The Great State of California had price controls on house insurance. Thjerefore insurance companies refused to offer house insurance policies at the prices that the Great State of California would allow.

This is a failure of idiot economics.

Fifth, there is no one but the state who can manage this. To pretend, as the far-right does, that we now need a small state is not just absurd; it literally threatens our survival. We can only manage what is coming as communities, as nations, and as cooperating countries. The small-state and even no-state logic of the far-right, coupled with their denial of climate change, massively increases our risk at present.

Guess who caused the problem, Bubba?

Fourth, those disasters will happen here. Why, for example, we are not damming the Wash from North Norfolk to Lincolnshire right now so that vast amounts of Eastern England are saved from inevitable destruction by seawater flooding in the next thirty years or so beats me. And yes, I know some wildlife locations I treasure will be lost. Those objecting for that reason need to smell the coffee: they will be lost anyway if action is not taken, and new ones will develop.

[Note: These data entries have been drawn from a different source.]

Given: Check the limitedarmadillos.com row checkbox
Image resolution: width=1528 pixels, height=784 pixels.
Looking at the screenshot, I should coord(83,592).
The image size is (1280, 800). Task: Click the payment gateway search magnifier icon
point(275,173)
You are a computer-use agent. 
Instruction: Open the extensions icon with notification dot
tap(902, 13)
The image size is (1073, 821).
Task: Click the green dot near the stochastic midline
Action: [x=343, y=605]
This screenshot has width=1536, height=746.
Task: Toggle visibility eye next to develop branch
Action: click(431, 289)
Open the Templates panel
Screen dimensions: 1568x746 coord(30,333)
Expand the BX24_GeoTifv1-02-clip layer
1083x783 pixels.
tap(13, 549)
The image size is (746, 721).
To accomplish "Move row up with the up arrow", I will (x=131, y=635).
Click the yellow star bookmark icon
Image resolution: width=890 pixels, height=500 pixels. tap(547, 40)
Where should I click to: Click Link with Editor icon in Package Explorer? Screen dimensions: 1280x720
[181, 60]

It is the environmentalists who insist upon allowing the flooding. As with the Somerset Levels. So lovely tro have those natural, precious, wetlands back, see? And given that the enviros have taken over that part of government this is a government caused problem.

See?

10 thoughts on “A cretin speaks!”

  1. Funny how climatechange keeps making the really bad wildfires happen in areas that don’t practice forest management (you know, like clearing underbrush, controlled burns, etc.)

    And very odd that price controls were followed by shortages – who would have guessed that?

    And a state that refuses to ensure access to adequate supplies of water isn’t able to get control of these fires?

    On the plus side, the fire department is making great efforts on the DEI front, so there is great comfort in that.

  2. Co-incidence shurely? The fires in Hawaii followed the same MO as LA and the same insurance issues.

    Plus this :“Unbelievable 60 fire trucks from Oregon stopped in Sacramento for a mandatory emissions testing. The exact same reason California is where they are today. Life and property would have to wait.”
    https://x.com/cass_nguyen_/status/1877881131850178563

    Joe Rogan left California some years ago after the third time he had to evacuate his home due to wildfires and after a fire fighter told him “One day, the wind will be in just the right direction and the whole of LA will burn to the ground to the coast”.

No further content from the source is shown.